L’intervista alla moglie dello scrittore
In un intervento pubblicato sul sito di informazione culturale Pangea News che è una sorta di intervista alla consorte ed è anche l’occasione per presentare in anteprima alcuni estratti de “Il ricordo diventa poesia”, infatti, più volte viene citato quel continuo stato di guerra (non solamente fisica, ma anche metaforica e culturale) che Eugenio Corti combattè nel corso della sua vita: basti pensare alle difficoltà nel pubblicare “I più non ritornano”, un libro appunto in forma diaristica che voleva raccontare della ritirata dall’Est dei soldati italiani, v’è racchiusa tutta la poetica “inattuale e antimoderna” dello scrittore. E Vanda Corti spiega quale è stato il criterio che ha portato alla compilazione di questa raccolta antologica: “I diari di Eugenio sono raccolti in due serie di 17 quaderni, tutti scritti tra il 1940 e il 1949” spiega la compagna di una vita, ricordando che nel libro pubblicato da Ares compare solamente un decimo del lavoro totale. “Ho pensato a un lavoro da divulgare nelle scuole e che raccontasse la sua storia” spiega la moglie che svela pure come sia ancora inedita la maggior parte degli stessi diari e anche una serie di appunti risalenti alla sua giovinezza in collegio, “di difficilissima lettura”.

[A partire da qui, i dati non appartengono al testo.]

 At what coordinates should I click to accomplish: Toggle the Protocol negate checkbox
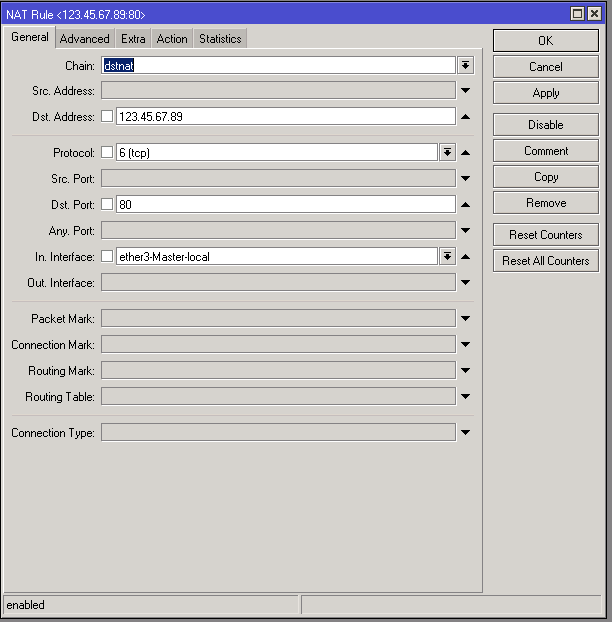(x=107, y=152)
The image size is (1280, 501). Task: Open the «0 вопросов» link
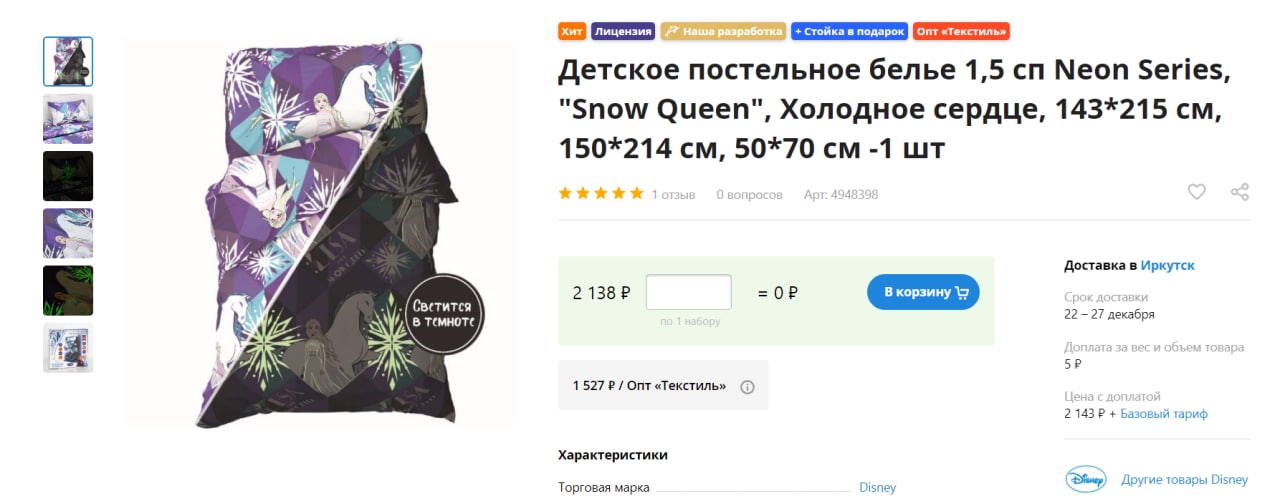click(x=749, y=195)
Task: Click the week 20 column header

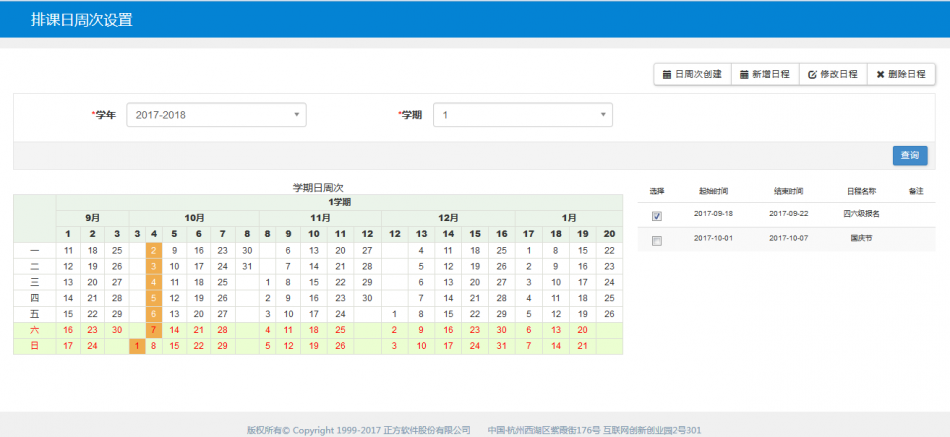Action: coord(608,234)
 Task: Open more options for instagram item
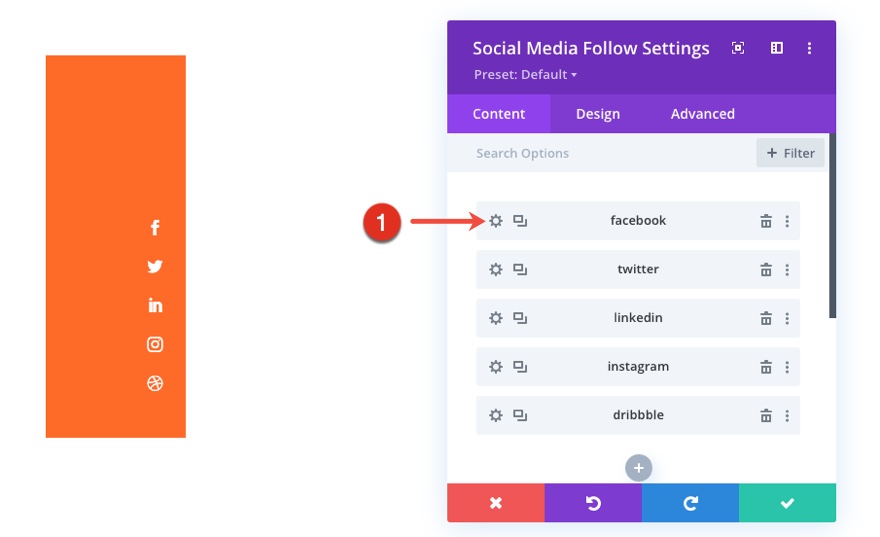tap(787, 367)
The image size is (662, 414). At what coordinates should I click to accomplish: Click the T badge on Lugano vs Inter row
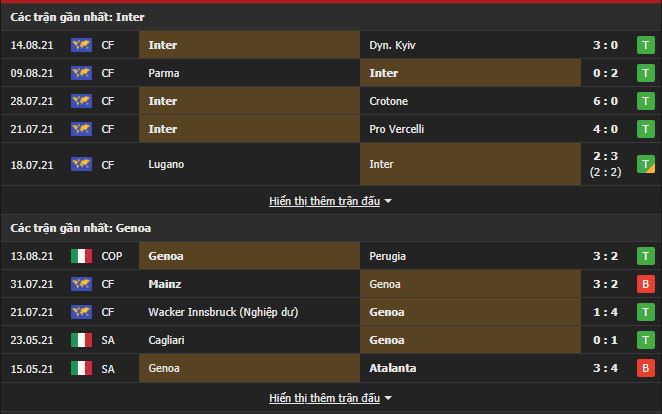click(x=647, y=164)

L’amore per i classici e le lettere d’amore
Nell’intervista concessa a Pangea News, la vedova di Eugenio Corti spiega anche come nella raccolta però vi siano solo le sue testimonianze sulla Russia, mentre manchino completamente i cosiddetti diari di guerra: “A mio giudizio sembravano eccessive in questo lavoro antologico” ammette la diretta interessata, precisando che però il suddetto materiale potrebbe diventare oggetto di una futura pubblicazione a sé stante. Ad ogni modo, secondo Vanda Corti tra le pagine di “Il ricordo si fa poesia” si assiste alla maturazione di Eugenio come scrittore, a partire dalle sue considerazioni sulla vita prima ancora che sulla letteratura, campo nel quale l’autore originario di Besana in Brianza non ha mai fatto mistero di preferire Omero, Virgilio e Dante ai contemporanei: “Noi la letteratura moderna l’abbiamo coltivata poco, lui tornava spesso ai ‘fondamentali’, ma tra i contemporanei amava volto Giovanni Pascoli, Ignazio Silone e Primo Levi” svela la Corti che aggiunge pure come i diari siano una specie di anteprima de “Il Cavallo Rosso”, una delle opere più note del marito. Infine, la conclusione dell’intervista è dedicata proprio alla nota “Al lettore”, scritta dalla stessa curatrice e nella quale si accenna a una lettera scrittale da Eugenio: “Conservo le sue lettere, soprattutto ai tempi del nostro fidanzamento: la nostra storia è stata un po’ una battaglia, dato che lui era vitale ed espansivo, mentre io venivo da una famiglia molto più chiusa”.